Paris vu par Hollywood à l’Hôtel de Ville
Plus de 800 films tournés sur Paris par les productions hollywoodiennes, une occasion de revenir dessus. Récemment, ce fut Hugo Cabret de Martin Scorcese, Midnight in Paris de Woody Allen, ou auparavant Ratatouille. Paris inspire, impressionne le créateur américain comme le touriste terriblement ému la première fois qu’il met les pieds dans ses rues. Très peu sont tournés à Paris, mais plutôt dans ces décors de Californie ou d’ailleurs, très virtuels. Lumière spéciale, raffinée, pour un scénario toujours accompagné d’une goutte de nostalgie, une pincée d’Histoire, quelques sentiments et de l’amour, beaucoup d’amour, un goût de vacances éternelles. Le pire et le meilleur qui permet aujourd’hui à l’Hôtel de Ville de construire cette exposition très kitch. Une profusion de scénarios où se trouve, depuis toujours, une curiosité inimitable et unique : la Parisienne…
Ce n’est pas un hasard si l’affiche met en valeur une ravissante Audrey Hepburn, héroïne de Charade de Stanley Donen (1963), un film qui figure parmi les huit qu’elle tourna sur Paris. Vous verrez à cette occasion certaines de ses robes ainsi qu’un passage d’anthologie ou elle danse frénétiquement avec Fred Astaire dans la Tour Eiffel (Funny Face, 1956), cela sur un écran monumental de 20 m de long, clou de l’exposition.
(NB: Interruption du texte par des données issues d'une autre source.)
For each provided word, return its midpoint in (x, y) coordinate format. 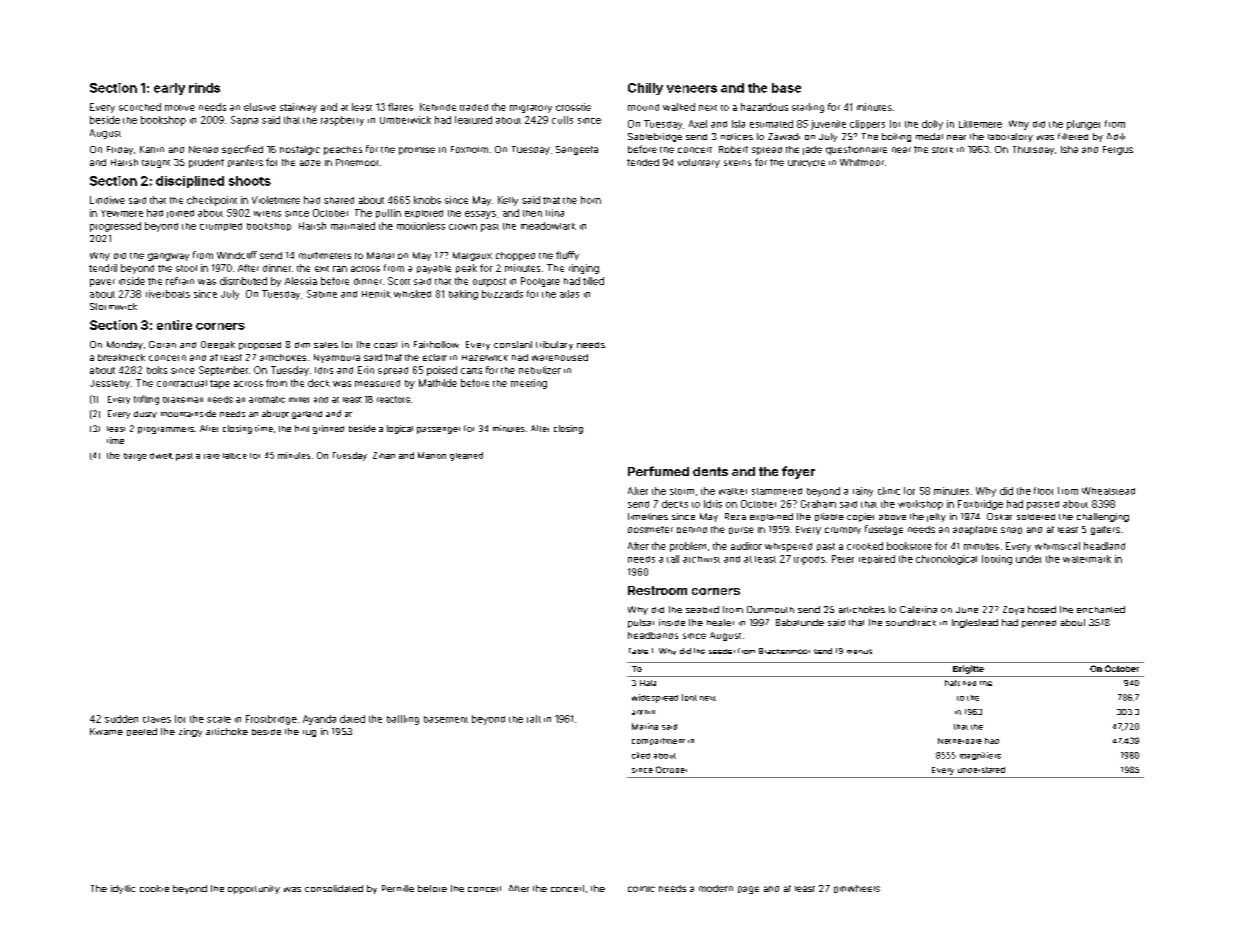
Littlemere (980, 124)
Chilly (645, 89)
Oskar (999, 516)
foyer (798, 472)
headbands (653, 635)
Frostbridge (271, 720)
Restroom (657, 590)
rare (212, 456)
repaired (877, 559)
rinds (204, 88)
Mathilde (438, 383)
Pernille (398, 888)
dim (302, 345)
Foulard sur la tête pour se protéger du vent et de la pluie, habituel dans la capitale mais également pour protéger une coupe soignée, qu’accompagne un regard ingénu, visible lorsqu’il n’est pas masqué par une paire de lunettes noires, attribut indispensable d’un mystère caché. La belle Audrey était britannique, née en Belgique et parlait couramment le français, qui serait plus qualifié pour prendre ce rôle ?
Car, au fond, qu’est-ce qui différencie Paris de Rome, Londres, Berlin ou Moscou ? c’est bien sa Parisienne. D’ailleurs, avez-vous déjà entendu parler de la Romaine, de la Londonienne, de la Berlinoise ou de la Moscovite ? Non, bien sûr. Puisque c’est un mythe, un de ceux qu’affectionne ce septième art qui n’aime rien tant que ces personnages-caricatures éternellement reproductibles, qui viennent de loin et se vendent bien.
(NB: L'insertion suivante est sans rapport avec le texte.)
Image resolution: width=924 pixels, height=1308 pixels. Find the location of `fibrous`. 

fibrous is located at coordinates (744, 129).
Paris bénéficie d’une érotisation qui se traduit par les uns comme « ville de l’amour » et par d’autres en « capitale du vice ». Quartiers chauds célèbres dans le monde entier qui se sont peu à peu agglomérés pour constituer sa légende : d’abord le Palais Royal, les Grands Boulevards, puis Pigalle, Montmartre, Montparnasse, la Bastille, aujourd’hui le Marais. Rarement en même temps, l’aventure suit la Seine. Une réputation qui commence au XVIIIe siècle avec l’afflux de touristes friands du climat d’immoralité et le goût du plaisir censés y régner, favorisés par la cour du Régent, mais pas uniquement.
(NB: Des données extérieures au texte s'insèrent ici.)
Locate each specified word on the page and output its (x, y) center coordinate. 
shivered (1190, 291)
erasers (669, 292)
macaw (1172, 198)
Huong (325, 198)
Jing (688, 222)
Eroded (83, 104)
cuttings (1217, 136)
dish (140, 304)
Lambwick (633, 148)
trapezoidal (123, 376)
Le libertinage du siècle des Lumières naît dans les salons philosophiques. De ce climat de tolérance, de promiscuité qu’on sent dans les hôtels particuliers où on ne fait pas que servir le café, cette boisson à la mode mais où, sous couvert de discussions éclairées, se nouent des intrigues épistolaires que Choderlos de Laclos rend très épicuriennes chez Valmont et Madame de Merteuil. De ces marivaudages, naitra une agitation continuelle dans la capitale et se développera l’image de la femme raffinée, cultivée et brillante qui n’aime rien tant que de se comparer à ses semblables et jouer à la séduction comme en témoignent les textes de Casanova, Louis-Sébastien Mercier, Rétif de la Bretonne ou Sade. La rue ne tardera pas naturellement à suivre le modèle que secrètent les puissants.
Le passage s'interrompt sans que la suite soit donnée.